Return, word for word, the opening part of the records: everything from the first line through the line containing "center [140, 185].", with both of those lines included.

• _Records from a collection_
_ _ _ _ _
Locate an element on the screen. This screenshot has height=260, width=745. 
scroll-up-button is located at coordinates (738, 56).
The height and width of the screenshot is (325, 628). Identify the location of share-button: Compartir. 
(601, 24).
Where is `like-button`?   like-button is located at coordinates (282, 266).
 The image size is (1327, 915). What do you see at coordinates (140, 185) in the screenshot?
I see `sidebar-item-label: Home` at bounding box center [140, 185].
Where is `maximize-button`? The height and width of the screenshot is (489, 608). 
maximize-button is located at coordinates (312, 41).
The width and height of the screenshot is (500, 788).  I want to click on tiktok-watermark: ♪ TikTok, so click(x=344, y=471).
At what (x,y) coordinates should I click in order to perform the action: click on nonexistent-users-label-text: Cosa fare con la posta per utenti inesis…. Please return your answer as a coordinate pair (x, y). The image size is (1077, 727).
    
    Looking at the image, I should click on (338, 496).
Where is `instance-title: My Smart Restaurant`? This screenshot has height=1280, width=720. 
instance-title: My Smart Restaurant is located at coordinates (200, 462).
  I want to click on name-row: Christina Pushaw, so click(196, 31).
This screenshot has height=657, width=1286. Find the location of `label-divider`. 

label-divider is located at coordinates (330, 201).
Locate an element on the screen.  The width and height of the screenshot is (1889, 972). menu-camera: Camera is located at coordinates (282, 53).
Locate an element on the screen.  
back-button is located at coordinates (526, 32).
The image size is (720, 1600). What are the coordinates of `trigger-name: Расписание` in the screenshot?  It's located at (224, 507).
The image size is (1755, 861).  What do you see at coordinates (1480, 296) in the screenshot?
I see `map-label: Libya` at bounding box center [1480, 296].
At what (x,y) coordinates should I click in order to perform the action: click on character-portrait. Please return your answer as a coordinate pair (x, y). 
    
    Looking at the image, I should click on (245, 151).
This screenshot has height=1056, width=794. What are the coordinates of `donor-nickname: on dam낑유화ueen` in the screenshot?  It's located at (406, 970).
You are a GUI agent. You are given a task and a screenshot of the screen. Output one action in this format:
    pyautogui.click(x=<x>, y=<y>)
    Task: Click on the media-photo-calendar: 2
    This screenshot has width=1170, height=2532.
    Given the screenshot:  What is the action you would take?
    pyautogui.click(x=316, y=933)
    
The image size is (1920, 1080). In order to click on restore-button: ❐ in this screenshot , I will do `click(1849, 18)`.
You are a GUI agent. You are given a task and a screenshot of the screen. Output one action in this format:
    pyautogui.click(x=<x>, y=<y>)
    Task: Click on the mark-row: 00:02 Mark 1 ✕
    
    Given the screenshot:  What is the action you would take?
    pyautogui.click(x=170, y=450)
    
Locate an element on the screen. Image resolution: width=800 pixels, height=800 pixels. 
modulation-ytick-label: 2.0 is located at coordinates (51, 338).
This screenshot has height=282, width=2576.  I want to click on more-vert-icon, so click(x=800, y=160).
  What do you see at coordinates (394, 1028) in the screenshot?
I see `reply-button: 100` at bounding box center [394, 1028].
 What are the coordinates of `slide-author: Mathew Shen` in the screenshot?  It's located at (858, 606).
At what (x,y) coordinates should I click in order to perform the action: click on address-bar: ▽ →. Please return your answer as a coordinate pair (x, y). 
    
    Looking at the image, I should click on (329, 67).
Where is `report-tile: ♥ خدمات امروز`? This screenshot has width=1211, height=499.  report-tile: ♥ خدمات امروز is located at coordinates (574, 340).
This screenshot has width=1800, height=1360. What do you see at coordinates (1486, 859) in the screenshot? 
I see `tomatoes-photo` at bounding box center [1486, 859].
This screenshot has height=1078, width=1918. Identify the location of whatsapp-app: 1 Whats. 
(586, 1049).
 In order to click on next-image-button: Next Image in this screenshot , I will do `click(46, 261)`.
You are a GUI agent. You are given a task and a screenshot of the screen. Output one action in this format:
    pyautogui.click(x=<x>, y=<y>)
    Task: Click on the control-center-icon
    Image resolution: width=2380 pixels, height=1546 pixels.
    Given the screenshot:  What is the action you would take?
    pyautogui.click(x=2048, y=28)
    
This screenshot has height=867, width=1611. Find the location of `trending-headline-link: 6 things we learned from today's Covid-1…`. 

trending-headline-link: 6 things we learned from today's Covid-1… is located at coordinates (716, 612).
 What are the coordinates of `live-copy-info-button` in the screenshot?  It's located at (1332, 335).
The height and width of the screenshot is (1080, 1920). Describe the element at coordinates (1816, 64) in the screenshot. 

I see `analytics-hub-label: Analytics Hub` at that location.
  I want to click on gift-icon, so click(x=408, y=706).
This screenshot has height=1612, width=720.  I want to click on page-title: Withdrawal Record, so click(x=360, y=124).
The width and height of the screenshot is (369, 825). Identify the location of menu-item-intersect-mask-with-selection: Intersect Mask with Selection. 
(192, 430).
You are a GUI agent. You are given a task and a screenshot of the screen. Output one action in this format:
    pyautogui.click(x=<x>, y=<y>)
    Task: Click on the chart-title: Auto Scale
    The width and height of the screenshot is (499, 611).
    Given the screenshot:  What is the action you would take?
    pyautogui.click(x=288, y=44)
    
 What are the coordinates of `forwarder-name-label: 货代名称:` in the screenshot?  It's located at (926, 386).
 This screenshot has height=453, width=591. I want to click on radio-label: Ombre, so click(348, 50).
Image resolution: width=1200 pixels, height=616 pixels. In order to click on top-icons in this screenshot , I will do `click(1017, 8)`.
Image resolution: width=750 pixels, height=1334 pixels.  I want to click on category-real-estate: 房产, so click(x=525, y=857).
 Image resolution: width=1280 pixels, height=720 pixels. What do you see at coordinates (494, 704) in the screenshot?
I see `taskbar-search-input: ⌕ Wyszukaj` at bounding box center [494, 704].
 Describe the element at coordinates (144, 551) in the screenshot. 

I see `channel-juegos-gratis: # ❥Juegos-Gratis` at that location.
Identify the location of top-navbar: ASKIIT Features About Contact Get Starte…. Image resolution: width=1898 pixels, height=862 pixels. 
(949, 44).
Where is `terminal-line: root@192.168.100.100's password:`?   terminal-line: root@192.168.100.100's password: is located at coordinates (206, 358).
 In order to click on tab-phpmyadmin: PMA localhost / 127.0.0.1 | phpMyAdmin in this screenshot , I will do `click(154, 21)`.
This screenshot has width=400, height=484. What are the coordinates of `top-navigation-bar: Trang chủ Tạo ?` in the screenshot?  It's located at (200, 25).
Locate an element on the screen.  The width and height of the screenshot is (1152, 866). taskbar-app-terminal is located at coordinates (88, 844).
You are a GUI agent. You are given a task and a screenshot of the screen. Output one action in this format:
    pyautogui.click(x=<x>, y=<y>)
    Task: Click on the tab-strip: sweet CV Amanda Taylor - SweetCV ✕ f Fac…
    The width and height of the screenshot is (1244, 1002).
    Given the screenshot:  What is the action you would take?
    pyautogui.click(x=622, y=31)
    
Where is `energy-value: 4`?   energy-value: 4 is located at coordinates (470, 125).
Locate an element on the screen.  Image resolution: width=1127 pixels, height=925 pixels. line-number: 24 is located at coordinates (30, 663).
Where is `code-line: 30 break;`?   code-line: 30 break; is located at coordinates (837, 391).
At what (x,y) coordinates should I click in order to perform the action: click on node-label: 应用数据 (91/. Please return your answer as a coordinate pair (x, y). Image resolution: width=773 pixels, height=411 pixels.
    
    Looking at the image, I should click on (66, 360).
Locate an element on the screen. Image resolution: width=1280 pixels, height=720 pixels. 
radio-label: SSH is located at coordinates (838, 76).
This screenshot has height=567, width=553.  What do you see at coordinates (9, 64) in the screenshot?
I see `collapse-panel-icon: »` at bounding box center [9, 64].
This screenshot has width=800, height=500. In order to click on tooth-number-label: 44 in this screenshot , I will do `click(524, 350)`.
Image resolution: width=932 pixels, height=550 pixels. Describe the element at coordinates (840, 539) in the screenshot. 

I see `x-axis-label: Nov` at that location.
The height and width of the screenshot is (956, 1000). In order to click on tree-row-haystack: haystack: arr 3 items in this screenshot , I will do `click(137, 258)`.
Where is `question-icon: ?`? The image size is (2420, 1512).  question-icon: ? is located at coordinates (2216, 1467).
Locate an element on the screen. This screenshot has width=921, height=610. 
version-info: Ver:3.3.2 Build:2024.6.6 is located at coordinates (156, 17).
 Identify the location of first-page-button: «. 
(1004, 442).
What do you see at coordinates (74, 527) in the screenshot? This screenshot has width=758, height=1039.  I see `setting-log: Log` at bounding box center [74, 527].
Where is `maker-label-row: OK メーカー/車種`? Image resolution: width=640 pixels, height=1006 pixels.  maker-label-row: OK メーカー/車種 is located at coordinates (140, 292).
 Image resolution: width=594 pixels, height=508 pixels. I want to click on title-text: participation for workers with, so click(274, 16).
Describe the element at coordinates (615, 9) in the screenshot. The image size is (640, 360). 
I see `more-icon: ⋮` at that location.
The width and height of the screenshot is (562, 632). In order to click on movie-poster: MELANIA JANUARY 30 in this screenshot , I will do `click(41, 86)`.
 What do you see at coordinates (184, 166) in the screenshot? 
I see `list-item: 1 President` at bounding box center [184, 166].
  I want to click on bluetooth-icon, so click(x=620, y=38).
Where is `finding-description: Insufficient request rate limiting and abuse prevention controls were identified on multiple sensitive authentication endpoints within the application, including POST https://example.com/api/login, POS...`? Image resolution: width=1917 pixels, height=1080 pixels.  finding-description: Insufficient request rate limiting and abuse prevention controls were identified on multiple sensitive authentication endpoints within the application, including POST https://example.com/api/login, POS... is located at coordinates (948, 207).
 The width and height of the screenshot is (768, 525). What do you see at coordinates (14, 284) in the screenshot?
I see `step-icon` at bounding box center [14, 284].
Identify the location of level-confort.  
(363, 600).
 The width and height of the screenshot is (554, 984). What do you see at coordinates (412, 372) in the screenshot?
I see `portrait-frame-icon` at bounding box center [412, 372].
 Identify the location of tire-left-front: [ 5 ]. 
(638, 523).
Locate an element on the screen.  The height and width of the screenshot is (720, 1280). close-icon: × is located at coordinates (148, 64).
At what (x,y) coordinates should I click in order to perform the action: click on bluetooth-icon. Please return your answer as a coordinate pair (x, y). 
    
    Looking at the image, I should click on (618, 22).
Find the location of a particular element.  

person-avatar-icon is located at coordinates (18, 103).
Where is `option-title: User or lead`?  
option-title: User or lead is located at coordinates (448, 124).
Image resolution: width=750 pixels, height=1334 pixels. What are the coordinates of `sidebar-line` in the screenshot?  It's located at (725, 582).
_ _ _ _ _
• _Response_
Locate an element on the screen. This screenshot has height=260, width=745. 
scroll-up-button is located at coordinates (738, 56).
The height and width of the screenshot is (325, 628). Identify the location of share-button: Compartir. 
(601, 24).
Where is `like-button`?   like-button is located at coordinates (282, 266).
 The image size is (1327, 915). What do you see at coordinates (140, 185) in the screenshot?
I see `sidebar-item-label: Home` at bounding box center [140, 185].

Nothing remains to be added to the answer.